=== Text passage ===
· · ·

Directed by: Richard Linklater
Produced by: Megan Ellison
Richard Linklater
Ginger Sledge
Screenplay by: Richard Linklater
Starring: Blake Jenner
Zoey Deutch
Ryan Guzman
Tyler Hoechlin
Glen Powell
Wyatt Russell
Cinematography by: Shane F. Kelly
Editing by: Sandra Adair
Studio(s): Annapurna Pictures
Detour Filmproduction
Distributed by: Paramount Pictures
Release date(s): March 11, 2016 (South By Southwest Film Festival)
March 30, 2016 (United States)
May 13, 2016 (United Kingdom)
Running time: 116 minutes
Country: United States
Language: English
Production budget: $10 million
Box-office revenue (as of publication): $4, 608, 655
Today's film up for review is Everybody Wants Some!!, the latest film by writer-director Richard Linklater. For those of you who don't know, I love Linklater and think that he is one of the best filmmakers of his generation, and certainly at this stage he'd have to be considered among the greatest of all-time. He has at least four masterpieces to his name in Dazed And Confused, the Before trilogy (which I'm counting as one overall work), Waking Life and Boyhood, the latter of which won the 8th Annual Clockwork Award for Best Film from yours truly, as well as several other notable pictures like Slacker, A Scanner Darkly and Bernie. This newest work is considered by Linklater to be a "spiritual sequel" both to Dazed And Confused and Boyhood, and leading an ensemble cast is Blake Jenner as Jake Bradford, a college freshman and hotshot high-school pitcher in the fall of 1980, whose exploits we follow as he moves into the house of his roommates and other members of the Southeast Texas Cherokee college baseball team. Got it? Good!

· · ·

=== Exercise requirements ===
Copy out the credits and review of Everybody Wants Some!! above, word for word and line for line.

=== Source information ===
· · ·

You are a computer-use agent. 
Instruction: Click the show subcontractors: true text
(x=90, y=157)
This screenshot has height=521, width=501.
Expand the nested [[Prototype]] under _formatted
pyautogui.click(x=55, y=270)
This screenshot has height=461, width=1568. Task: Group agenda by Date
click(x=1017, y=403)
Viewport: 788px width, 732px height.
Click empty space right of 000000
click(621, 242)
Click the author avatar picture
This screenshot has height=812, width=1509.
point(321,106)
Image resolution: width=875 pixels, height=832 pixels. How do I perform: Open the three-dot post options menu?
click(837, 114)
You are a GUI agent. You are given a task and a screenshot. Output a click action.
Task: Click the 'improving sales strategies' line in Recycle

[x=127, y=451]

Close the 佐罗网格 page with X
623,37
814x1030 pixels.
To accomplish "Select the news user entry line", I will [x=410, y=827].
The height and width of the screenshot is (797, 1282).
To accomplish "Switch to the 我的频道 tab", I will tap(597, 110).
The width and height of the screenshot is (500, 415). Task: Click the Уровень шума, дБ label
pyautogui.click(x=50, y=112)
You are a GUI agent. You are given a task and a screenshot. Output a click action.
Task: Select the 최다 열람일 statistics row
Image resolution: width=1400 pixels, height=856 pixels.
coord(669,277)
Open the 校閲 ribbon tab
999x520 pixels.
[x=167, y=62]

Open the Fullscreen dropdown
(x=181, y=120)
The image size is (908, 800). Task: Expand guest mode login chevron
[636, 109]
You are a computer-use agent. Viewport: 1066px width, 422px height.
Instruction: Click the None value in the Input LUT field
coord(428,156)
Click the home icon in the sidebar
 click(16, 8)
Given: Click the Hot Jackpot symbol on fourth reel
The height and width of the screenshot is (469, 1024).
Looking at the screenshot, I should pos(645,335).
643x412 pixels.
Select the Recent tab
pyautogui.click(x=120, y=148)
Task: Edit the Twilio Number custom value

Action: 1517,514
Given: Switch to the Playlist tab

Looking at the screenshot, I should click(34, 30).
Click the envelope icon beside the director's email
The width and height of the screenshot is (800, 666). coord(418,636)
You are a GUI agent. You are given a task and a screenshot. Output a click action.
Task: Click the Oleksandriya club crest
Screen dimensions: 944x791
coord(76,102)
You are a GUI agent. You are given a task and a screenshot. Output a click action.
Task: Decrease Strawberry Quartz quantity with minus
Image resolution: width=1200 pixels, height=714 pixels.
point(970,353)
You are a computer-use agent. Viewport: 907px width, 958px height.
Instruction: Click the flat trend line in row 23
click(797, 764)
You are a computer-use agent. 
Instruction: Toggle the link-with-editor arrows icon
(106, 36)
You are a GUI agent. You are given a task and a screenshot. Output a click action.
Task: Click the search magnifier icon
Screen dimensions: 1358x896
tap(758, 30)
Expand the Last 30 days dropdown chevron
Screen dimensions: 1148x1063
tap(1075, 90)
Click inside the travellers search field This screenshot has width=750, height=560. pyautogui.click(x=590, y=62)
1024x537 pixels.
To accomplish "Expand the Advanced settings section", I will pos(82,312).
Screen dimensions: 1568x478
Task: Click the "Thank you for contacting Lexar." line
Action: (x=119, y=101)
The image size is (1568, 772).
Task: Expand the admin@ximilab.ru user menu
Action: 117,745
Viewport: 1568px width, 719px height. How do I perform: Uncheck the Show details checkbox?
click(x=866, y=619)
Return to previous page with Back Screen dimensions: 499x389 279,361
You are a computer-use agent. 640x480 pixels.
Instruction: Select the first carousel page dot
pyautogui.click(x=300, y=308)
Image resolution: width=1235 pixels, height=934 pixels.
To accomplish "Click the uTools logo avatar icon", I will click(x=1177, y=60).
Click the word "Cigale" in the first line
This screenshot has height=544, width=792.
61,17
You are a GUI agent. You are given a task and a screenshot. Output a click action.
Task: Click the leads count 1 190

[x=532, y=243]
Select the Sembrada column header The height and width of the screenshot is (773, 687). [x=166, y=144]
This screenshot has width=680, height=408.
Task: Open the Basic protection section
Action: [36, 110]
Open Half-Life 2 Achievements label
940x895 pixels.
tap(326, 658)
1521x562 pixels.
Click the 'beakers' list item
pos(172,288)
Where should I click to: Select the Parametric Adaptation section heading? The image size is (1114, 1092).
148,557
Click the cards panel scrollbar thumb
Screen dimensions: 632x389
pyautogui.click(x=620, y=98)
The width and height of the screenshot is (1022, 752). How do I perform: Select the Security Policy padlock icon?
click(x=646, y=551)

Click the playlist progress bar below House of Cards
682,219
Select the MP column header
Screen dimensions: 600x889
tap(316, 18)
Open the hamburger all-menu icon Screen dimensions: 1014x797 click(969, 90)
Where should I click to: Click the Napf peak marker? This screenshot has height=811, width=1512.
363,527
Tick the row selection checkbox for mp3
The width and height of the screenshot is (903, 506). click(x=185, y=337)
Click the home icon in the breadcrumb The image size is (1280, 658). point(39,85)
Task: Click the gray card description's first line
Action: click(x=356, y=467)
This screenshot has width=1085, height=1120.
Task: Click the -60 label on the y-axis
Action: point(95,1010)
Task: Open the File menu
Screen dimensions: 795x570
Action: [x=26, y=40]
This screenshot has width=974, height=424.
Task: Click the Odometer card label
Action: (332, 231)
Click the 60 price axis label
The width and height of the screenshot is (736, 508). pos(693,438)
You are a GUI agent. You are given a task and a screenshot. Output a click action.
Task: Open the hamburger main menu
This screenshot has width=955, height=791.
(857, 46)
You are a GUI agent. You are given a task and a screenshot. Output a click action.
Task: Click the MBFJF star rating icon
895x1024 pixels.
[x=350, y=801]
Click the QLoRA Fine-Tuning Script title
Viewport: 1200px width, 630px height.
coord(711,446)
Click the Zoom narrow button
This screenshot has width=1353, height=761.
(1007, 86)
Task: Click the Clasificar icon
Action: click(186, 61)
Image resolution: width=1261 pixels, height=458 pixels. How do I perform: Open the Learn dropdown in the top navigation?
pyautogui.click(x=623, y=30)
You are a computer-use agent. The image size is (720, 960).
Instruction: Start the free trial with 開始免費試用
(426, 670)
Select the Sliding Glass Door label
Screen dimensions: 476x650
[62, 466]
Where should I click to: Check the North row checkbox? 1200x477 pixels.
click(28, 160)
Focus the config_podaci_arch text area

· · ·

=== Response to this exercise ===
Directed by: Richard Linklater
Produced by: Megan Ellison
Richard Linklater
Ginger Sledge
Screenplay by: Richard Linklater
Starring: Blake Jenner
Zoey Deutch
Ryan Guzman
Tyler Hoechlin
Glen Powell
Wyatt Russell
Cinematography by: Shane F. Kelly
Editing by: Sandra Adair
Studio(s): Annapurna Pictures
Detour Filmproduction
Distributed by: Paramount Pictures
Release date(s): March 11, 2016 (South By Southwest Film Festival)
March 30, 2016 (United States)
May 13, 2016 (United Kingdom)
Running time: 116 minutes
Country: United States
Language: English
Production budget: $10 million
Box-office revenue (as of publication): $4, 608, 655
Today's film up for review is Everybody Wants Some!!, the latest film by writer-director Richard Linklater. For those of you who don't know, I love Linklater and think that he is one of the best filmmakers of his generation, and certainly at this stage he'd have to be considered among the greatest of all-time. He has at least four masterpieces to his name in Dazed And Confused, the Before trilogy (which I'm counting as one overall work), Waking Life and Boyhood, the latter of which won the 8th Annual Clockwork Award for Best Film from yours truly, as well as several other notable pictures like Slacker, A Scanner Darkly and Bernie. This newest work is considered by Linklater to be a "spiritual sequel" both to Dazed And Confused and Boyhood, and leading an ensemble cast is Blake Jenner as Jake Bradford, a college freshman and hotshot high-school pitcher in the fall of 1980, whose exploits we follow as he moves into the house of his roommates and other members of the Southeast Texas Cherokee college baseball team. Got it? Good!